Lacey Edward Putney (June 27, 1928 – August 26, 2017) was an American politician. He was a member of the Virginia House of Delegates from January 1962 until January 2014, making him the longest-serving member in the history of the Virginia General Assembly and one of the longest-serving state legislators in American history.
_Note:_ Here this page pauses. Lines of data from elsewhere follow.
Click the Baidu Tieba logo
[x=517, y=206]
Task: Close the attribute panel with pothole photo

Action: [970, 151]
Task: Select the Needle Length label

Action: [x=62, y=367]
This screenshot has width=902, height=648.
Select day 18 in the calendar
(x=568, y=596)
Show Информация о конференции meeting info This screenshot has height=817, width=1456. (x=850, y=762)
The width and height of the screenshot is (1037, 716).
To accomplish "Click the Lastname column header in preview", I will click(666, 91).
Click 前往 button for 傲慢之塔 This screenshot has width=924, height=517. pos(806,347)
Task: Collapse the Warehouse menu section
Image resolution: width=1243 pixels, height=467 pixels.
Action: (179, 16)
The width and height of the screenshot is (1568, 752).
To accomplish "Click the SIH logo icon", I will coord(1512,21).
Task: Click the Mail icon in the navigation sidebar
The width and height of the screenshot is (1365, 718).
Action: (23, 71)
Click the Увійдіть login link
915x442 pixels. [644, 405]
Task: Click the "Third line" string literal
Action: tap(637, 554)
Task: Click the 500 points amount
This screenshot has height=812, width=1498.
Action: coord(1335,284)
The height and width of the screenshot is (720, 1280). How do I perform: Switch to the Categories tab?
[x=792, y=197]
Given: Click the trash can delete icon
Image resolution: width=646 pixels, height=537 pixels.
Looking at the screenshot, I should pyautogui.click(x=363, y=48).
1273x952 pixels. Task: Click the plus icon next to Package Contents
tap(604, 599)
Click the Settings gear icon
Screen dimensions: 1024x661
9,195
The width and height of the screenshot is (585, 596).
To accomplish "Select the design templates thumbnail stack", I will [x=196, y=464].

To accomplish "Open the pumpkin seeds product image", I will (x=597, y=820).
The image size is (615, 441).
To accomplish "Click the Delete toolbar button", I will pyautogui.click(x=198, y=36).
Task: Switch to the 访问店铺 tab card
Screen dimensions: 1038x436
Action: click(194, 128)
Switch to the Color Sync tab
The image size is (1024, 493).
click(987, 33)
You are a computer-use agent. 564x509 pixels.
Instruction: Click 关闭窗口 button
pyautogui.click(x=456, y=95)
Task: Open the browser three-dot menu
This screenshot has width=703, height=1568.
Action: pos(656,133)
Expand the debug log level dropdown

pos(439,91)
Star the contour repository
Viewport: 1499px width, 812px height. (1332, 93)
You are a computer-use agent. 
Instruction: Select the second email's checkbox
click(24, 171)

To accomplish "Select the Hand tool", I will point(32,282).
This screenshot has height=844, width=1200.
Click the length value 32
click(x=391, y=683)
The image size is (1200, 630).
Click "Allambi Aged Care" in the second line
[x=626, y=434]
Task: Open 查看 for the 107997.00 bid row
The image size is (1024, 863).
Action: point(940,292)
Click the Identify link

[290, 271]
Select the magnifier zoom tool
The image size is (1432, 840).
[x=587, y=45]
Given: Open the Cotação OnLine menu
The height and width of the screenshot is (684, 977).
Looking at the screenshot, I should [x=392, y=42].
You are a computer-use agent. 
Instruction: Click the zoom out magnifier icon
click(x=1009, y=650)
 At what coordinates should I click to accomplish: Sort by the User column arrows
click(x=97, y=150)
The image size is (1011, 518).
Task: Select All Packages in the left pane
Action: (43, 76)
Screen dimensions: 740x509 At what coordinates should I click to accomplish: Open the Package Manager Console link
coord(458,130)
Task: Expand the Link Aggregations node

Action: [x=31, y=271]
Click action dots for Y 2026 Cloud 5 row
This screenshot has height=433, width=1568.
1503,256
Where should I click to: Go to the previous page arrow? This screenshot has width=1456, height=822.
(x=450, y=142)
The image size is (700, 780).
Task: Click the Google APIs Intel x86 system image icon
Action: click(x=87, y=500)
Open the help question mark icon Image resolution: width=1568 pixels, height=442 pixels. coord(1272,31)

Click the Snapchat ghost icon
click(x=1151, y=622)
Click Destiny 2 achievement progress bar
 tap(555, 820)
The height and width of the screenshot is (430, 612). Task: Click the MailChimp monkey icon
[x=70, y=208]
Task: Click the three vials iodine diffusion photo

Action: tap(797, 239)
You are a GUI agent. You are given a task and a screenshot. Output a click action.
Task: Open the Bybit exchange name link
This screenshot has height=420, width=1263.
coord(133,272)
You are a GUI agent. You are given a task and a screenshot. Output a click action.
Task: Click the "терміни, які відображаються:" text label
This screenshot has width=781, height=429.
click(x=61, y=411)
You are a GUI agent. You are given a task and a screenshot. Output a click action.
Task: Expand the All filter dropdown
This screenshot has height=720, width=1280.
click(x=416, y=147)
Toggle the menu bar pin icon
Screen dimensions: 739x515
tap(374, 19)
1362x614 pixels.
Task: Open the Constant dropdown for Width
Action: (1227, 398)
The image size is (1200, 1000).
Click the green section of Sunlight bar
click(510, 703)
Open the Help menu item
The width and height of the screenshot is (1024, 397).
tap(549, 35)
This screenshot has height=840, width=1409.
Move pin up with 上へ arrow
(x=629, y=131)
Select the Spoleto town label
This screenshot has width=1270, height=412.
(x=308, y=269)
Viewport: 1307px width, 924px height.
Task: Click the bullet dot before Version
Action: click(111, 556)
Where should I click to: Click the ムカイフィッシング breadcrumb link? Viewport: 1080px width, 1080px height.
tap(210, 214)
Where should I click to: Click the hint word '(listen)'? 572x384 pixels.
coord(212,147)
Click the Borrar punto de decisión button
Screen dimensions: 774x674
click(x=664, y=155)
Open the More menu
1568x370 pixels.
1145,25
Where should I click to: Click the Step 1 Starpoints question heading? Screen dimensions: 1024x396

He represented a district centered around his hometown of Bedford for his entire career, and at various times represented parts of neighboring Bedford and Botetourt counties.

Putney, a lawyer from Bedford, was first elected as a Democrat in 1961. He left that party later in the decade and began running as an independent, although he caucused with the Republicans from 1998.

Putney announced in March 2013 that he would not run for reelection in 2013.

==Acting Speaker==
In June 2002, the Republican Speaker of the Virginia House of Delegates, Vance Wilkins, resigned following revelations that he had paid a staffer to keep quiet about "unwanted sexual advances". Putney, then Chair of the Privileges and Elections committee, served as Acting Speaker until the following session in January 2003, when Republican William J. Howell was elected as Speaker.

==Electoral history==

| Date | Election | Candidate | Party | Votes | % |
Virginia House of Delegates, 19th district
| Nov 7, 1995 | General | L E Putney |  | 15,330 | 99.90 |
| Write Ins |  | 16 | 0.10 |
| Nov 4, 1997 | General | Lacey E. Putney |  | 13,195 | 78.39 |
| Eric D. Thompson |  | 3,635 | 21.59 |
| Write Ins |  | 3 | 0.02 |
| Nov 2, 1999 | General | L E Putney |  | 12,842 | 80.86 |
| E D Thompson |  | 3,035 | 19.11 |
| Write Ins |  | 4 | 0.02 |
| Nov 6, 2001 | General | L E Putney |  | 13,285 | 99.95 |
| Write Ins |  | 7 | 0.05 |
| Nov 4, 2003 | General | L E Putney |  | 11,393 | 73.42 |
| A M Lipscomb | Democratic | 4,123 | 26.57 |
| Write Ins |  | 2 | 0.01 |
| Nov 8, 2005 | General | L E Putney |  | 19,152 | 99.16 |
| Write Ins |  | 163 | 0.84 |
| Nov 6, 2007 | General | Lacey E. Putney |  | 11,908 | 72.56 |
| Lewis B. Medlin, Jr. | Democratic | 4,464 | 27.20 |
| Write Ins |  | 39 | 0.23 |
| Nov 3, 2009 | General | Lacey E. Putney |  | 15,297 | 64.13 |
| Lewis B. Medlin, Jr. | Democratic | 4,922 | 20.63 |
| W. H. "Will" Smith II | Constitution | 3,602 | 15.10 |
| Write Ins |  | 32 | 0.13 |
| Nov 8, 2011 | General | Lacey E. Putney |  | 8,883 | 41.61 |
| Jerry R. Johnson | Republican | 6,775 | 31.73 |
| Lewis B. Medlin, Jr. | Democratic | 5,670 | 26.56 |
| Write Ins |  | 18 | 0.18 |

==2007 voting bills==
As Chair of the Privileges and Elections Committee, Putney blocked numerous electoral reform bills, including the National Popular Vote Interstate Compact and bills to introduce Instant Runoff Voting on a test basis. He then chaired the powerful Appropriations Committee.